Cold and blustery outside just means most of us take the party indoors.
And even so, it’s fun to bundle up.
So get a warm drink in your hands, and learn how to give yourself an extra dose of fall in Seattle this October.
Visit the Washington Park Arboretum
It’s fall. Foliage viewing is mandatory.
And the Washington Park Arboretum has 236 acres of fall colors to go around.
The arboretum was purpose-built to house a huge variety of different trees from all over the places.
Norwegian Maples. Sweet Buckeyes. Japanese Bonsai. Evergreen Maidenhairs (yes, really…).
Go on a Ghost Tour
Now that you’ve conquered October outdoors, it’s time to go indoors.
Very, very indoors.
Below ground, even.
Spooked in Seattle has been operating out of Pioneer Square for 15 years, and is the longest running ghost tour in the area.
Expect lots of creepy audio recordings, macabre dolls, and tales of dead people in Seattle’s history.
It’s kind of heavy-handed on the kitsch, but let’s face it:
Halloween IS kitsch.
Get the Finest Fall Coffee
Now that you’ve had the kitsch, it’s time for the klatsch.
Kaffeeklatsch is a German word that has no English equivalent.
But, loosely translated, it means “a gathering of friends for coffee and conversation.”
It’s one of the best ways to spend a rainy fall day together, and Seattle has places for your klatsching all over.

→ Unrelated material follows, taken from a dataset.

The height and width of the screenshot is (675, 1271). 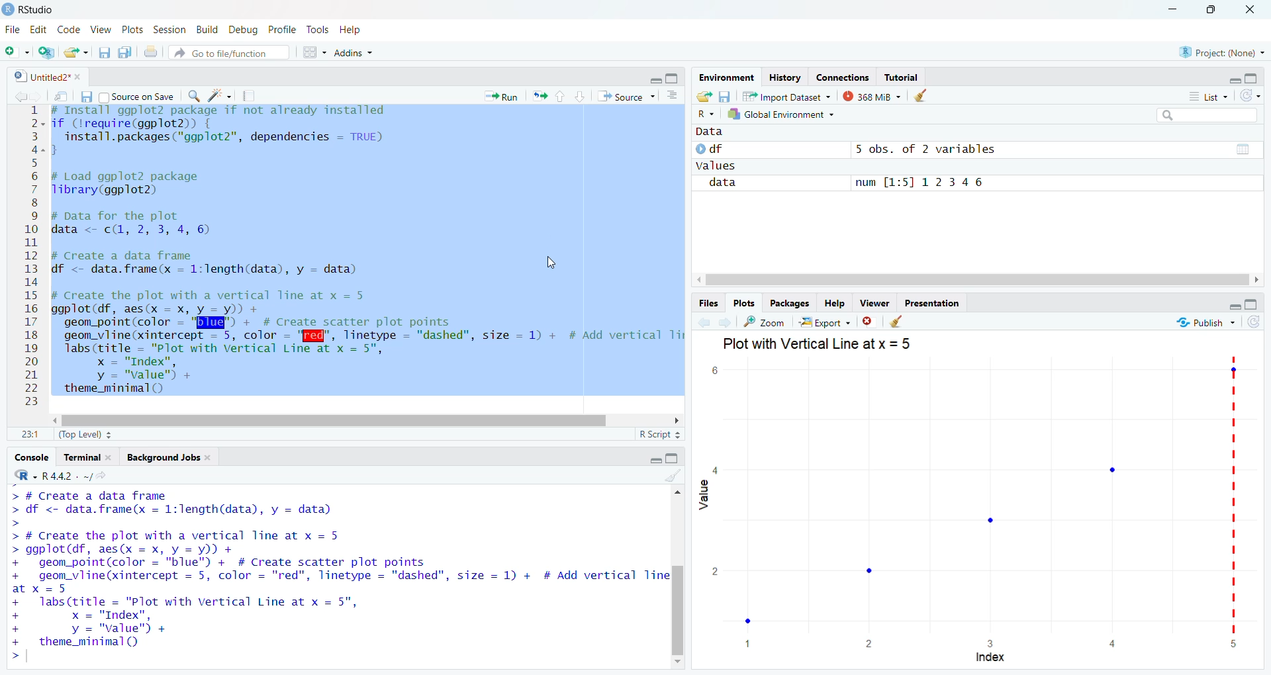 I want to click on History, so click(x=787, y=76).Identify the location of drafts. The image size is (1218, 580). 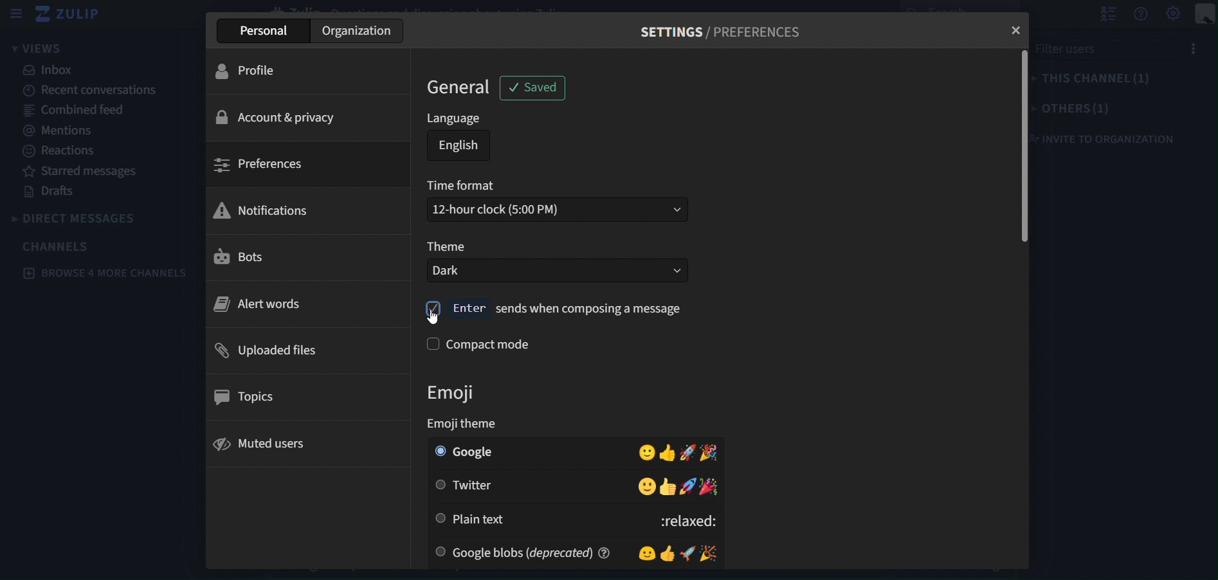
(50, 192).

That is, after you’ve been to Ben Paris, of course…
Book a Trip to the Bookstore
You can probably smell it now.
That delightfully musty smell of book pages.
What is it about books and bookstores that screams fall?
Whatever it is, it’s one of the best places to get your fall on.
Find a bookstore like Elliott Bay Book Company to hunker down in and get some pages in your hands.
Find a Dark Bar
It’s funny how darkness adds to darkness.
Same principle behind why we listen to sad music when we’re down.
It’s already gloomy in here, so why not add some more?
We’re being a bit more literal in this case, though.
If it’s dark and grey outside, find a place that’s dark and warm inside, like Zig Zag (pictured).
In their words, “a low, sultry glow illuminates the dining room.”